A month ago today, the Conservative whip was withdrawn from Charlie Elphicke, and he was told that “serious allegations” about him had been referred to the police. His friends say that he has not been told what these allegations are. There is no news of any police action against him.
In an account written after his suspension, the Dover MP’s wife, Natalie, claimed that the media was tipped off before Julian Smith, the Chief Whip, phoned him to tell him of his suspension, and that the first news Elphicke had of it was an enquiry from a journalist. He now lives a limbo existence as an independent MP. His friends report that he does not know when the matter will be resolved, and that he still does not know what it is that he is accused of: his local Association has come out in his support.
There might just be circumstances in which it is right for the whips to refer an MP to the police without telling him. It follows that it might be also be right for the whip to be withdrawn after he was charged: the withdrawal of the whip is very much an art form, rather than a science: a matter of sense rather than one of law. But one should ponder the likelihood of either applying in this case. In any event, it is very difficult to see how it can be right for an MP to live a life of Parliamentary suspended animation a month after the whip was withheld.
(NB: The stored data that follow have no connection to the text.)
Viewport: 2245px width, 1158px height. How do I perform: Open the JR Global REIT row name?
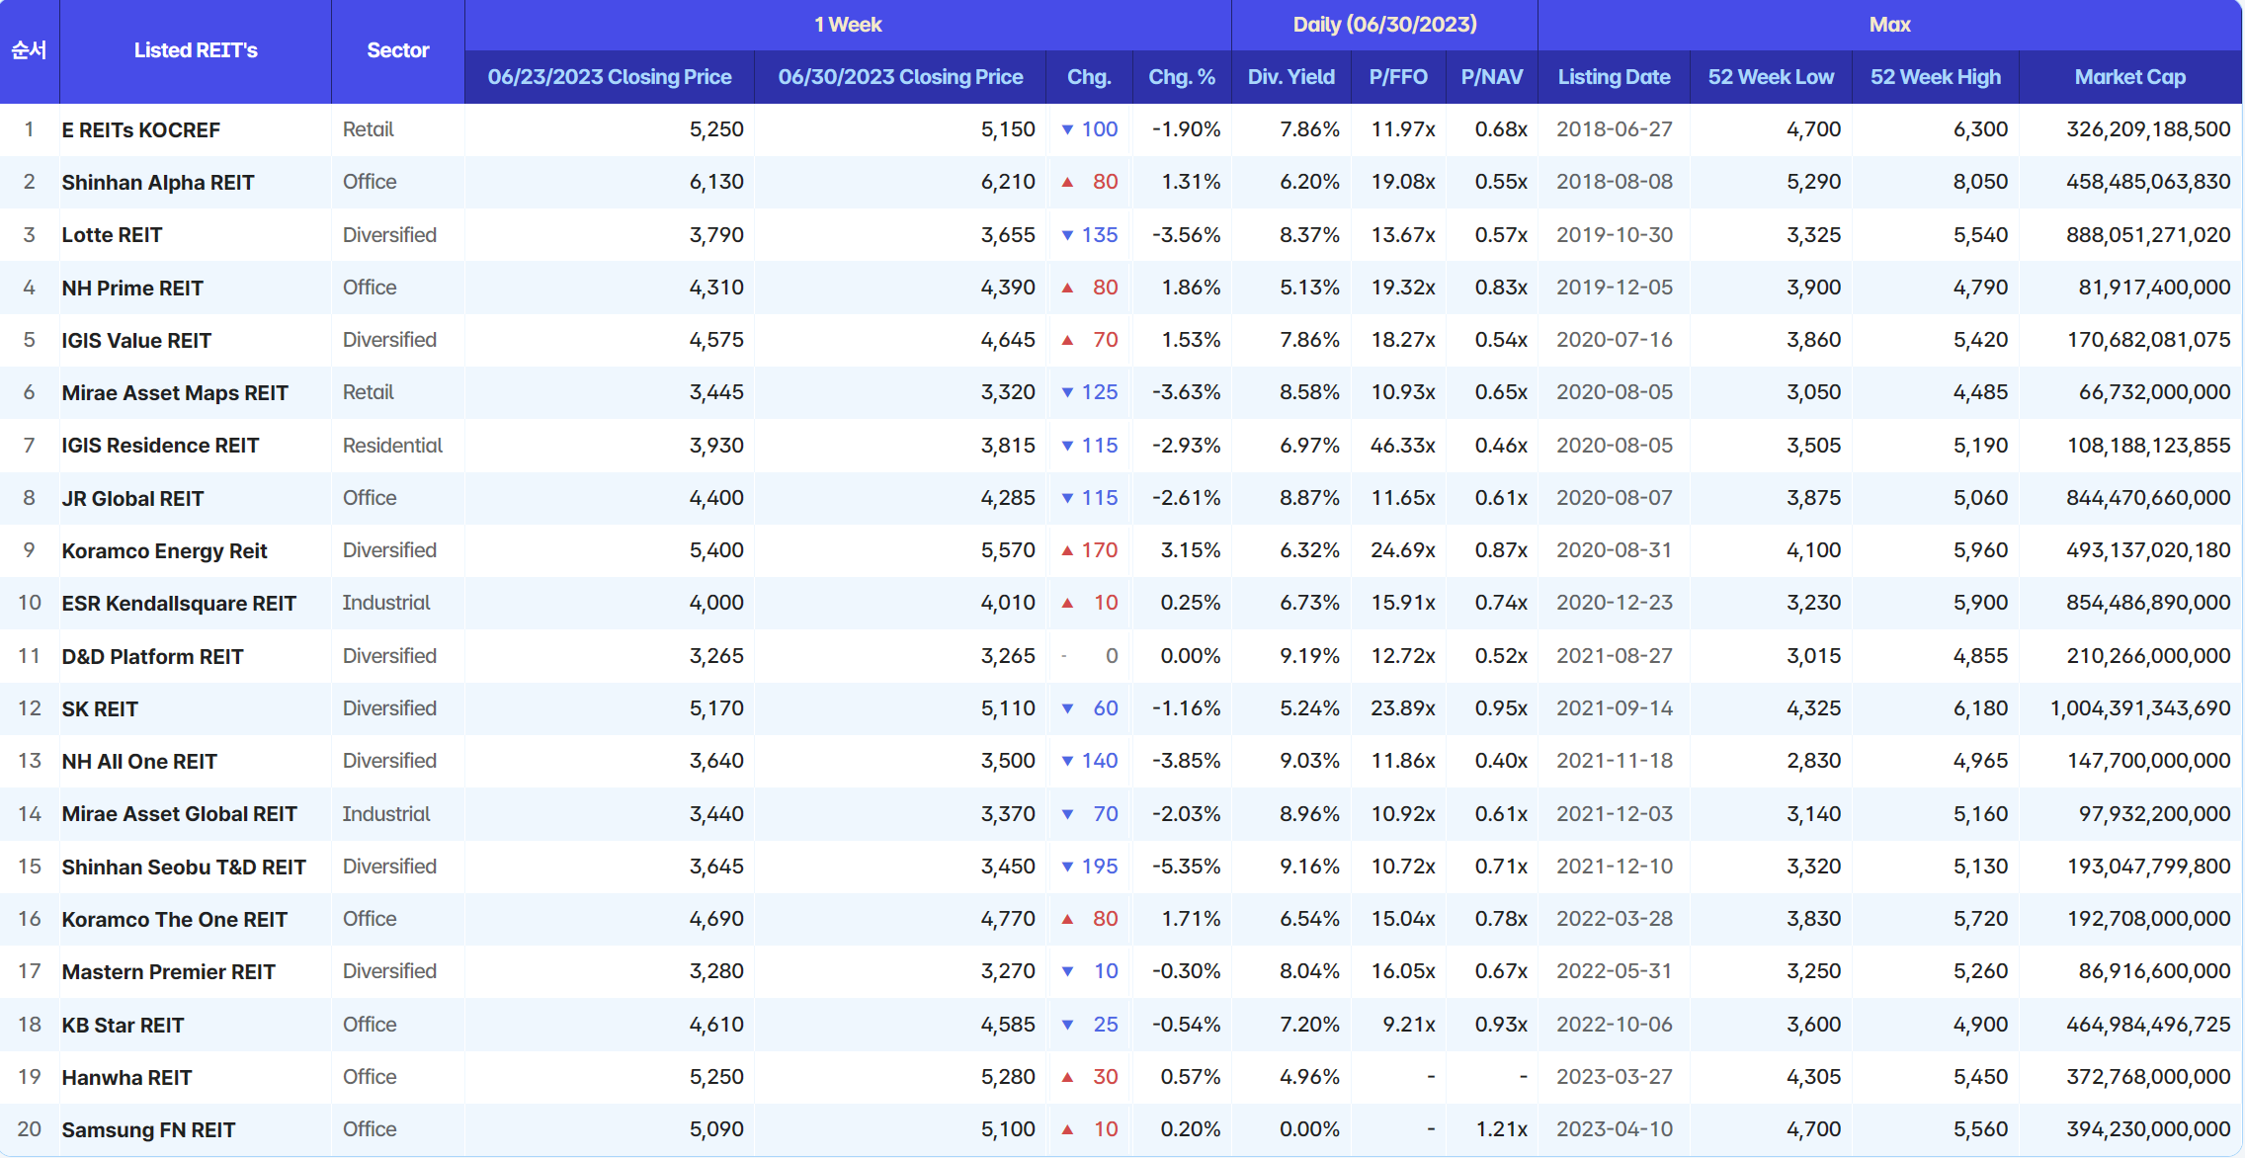(x=132, y=498)
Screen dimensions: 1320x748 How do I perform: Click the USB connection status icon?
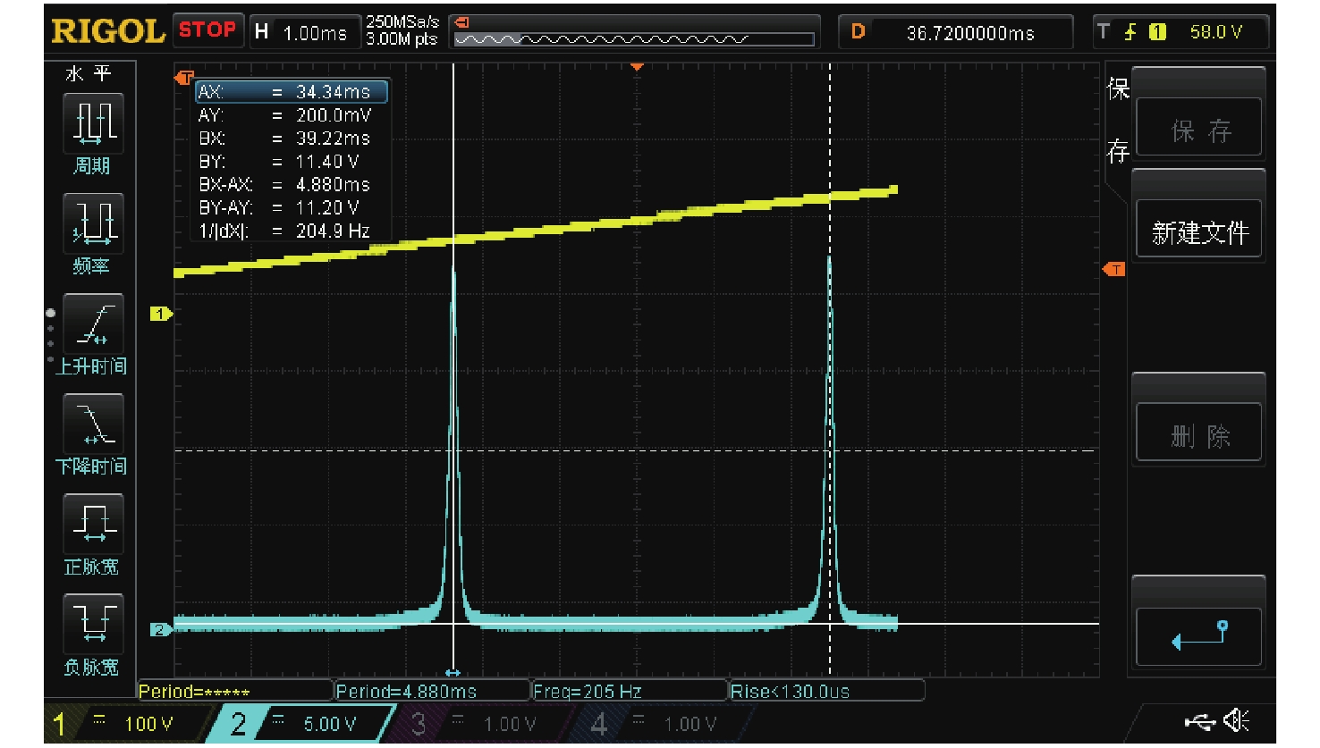[x=1199, y=721]
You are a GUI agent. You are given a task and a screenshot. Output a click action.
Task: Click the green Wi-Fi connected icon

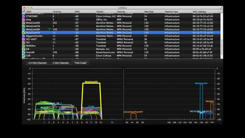click(x=50, y=29)
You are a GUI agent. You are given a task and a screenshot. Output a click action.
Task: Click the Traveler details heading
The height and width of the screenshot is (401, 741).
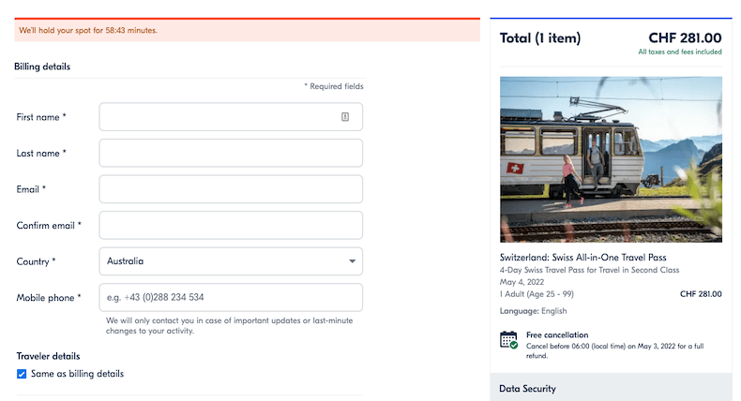click(x=48, y=356)
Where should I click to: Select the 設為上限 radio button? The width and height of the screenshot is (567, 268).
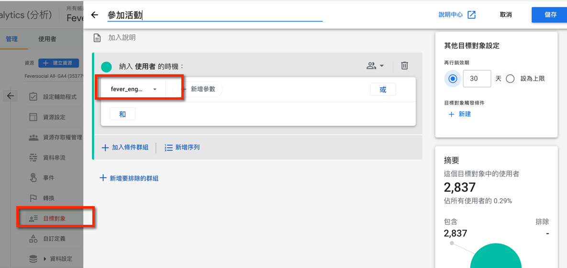(510, 79)
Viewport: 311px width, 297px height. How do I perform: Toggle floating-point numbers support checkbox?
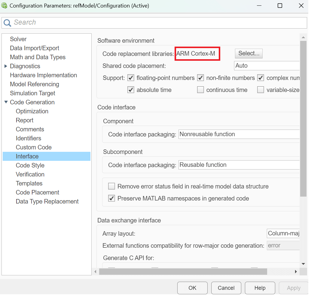(131, 78)
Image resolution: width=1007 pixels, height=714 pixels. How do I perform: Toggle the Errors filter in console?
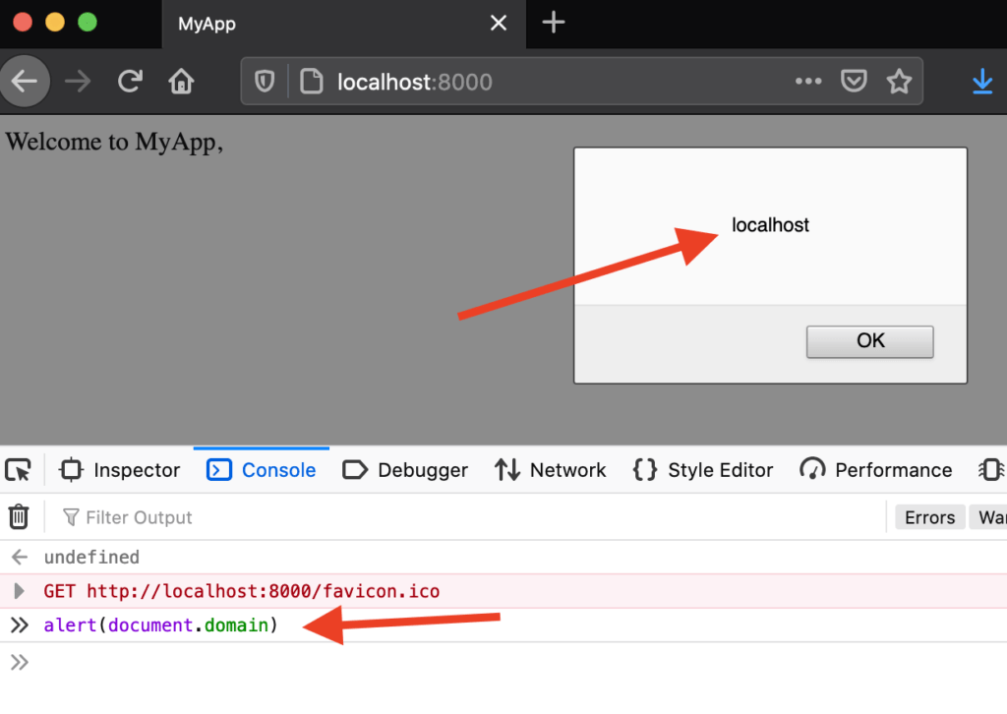click(929, 517)
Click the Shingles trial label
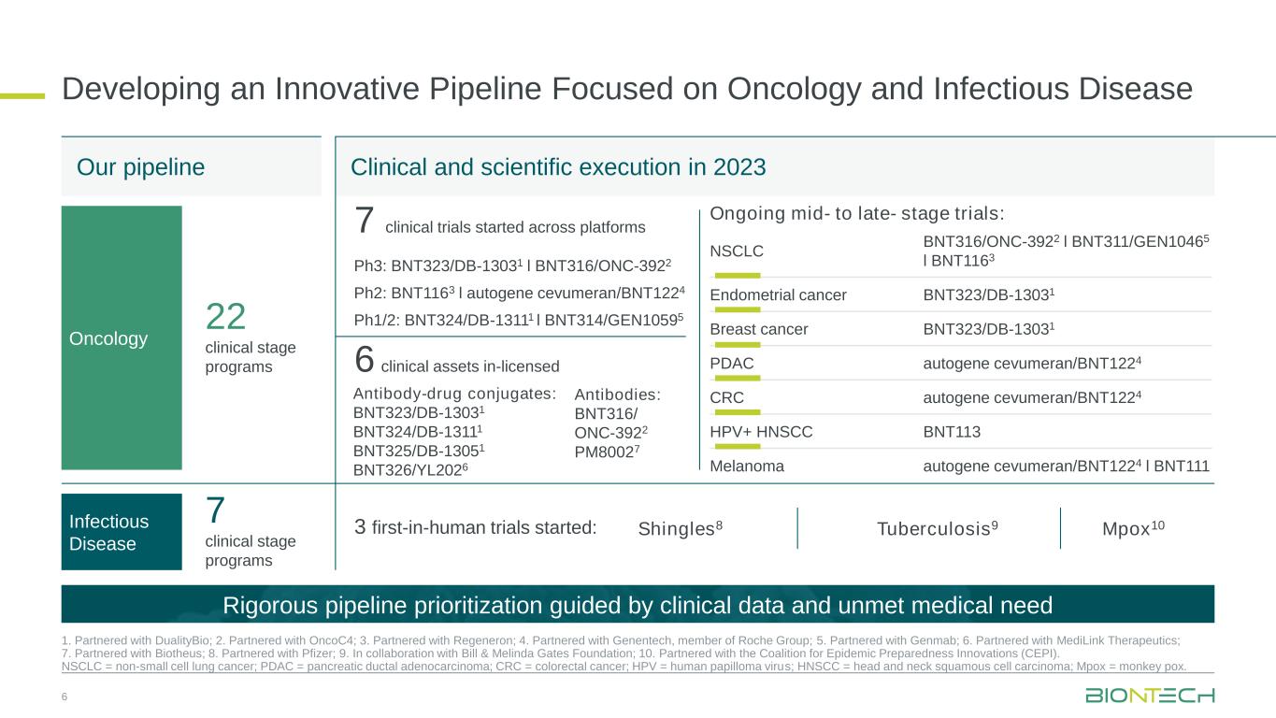This screenshot has height=718, width=1276. coord(680,528)
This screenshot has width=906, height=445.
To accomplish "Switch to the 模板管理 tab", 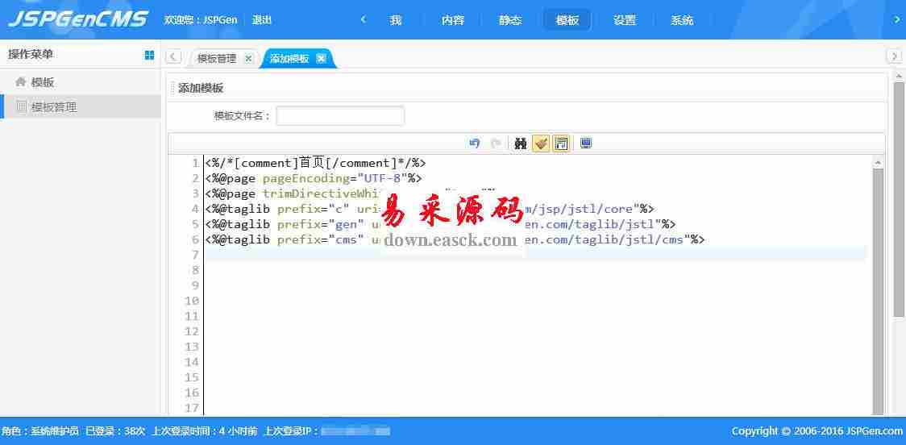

Perhaps the police will act, charges will indeed be brought, and all will become clearer. None the less, it is right, amidst the headline-grabbing drama of the Damian Green allegations and the infinitely more momentous Brexit negotiations, to pause for a moment this morning, and think about the Elphicke case. You can bet that plenty of Conservative MPs have already done so. ConservativeHome has not found a single one who believes that its handling has been satisfactory.
The moral that many will quietly draw is that you cannot rely on the Conservative Party to treat you fairly if you run into trouble – even if that trouble is undeserved. That it will put its self-preservation before plain dealing, its obligations to you as a member, and natural justice. They look on as Elphicke swings between safety and the abyss, and cling to their own ropes just a little bit harder.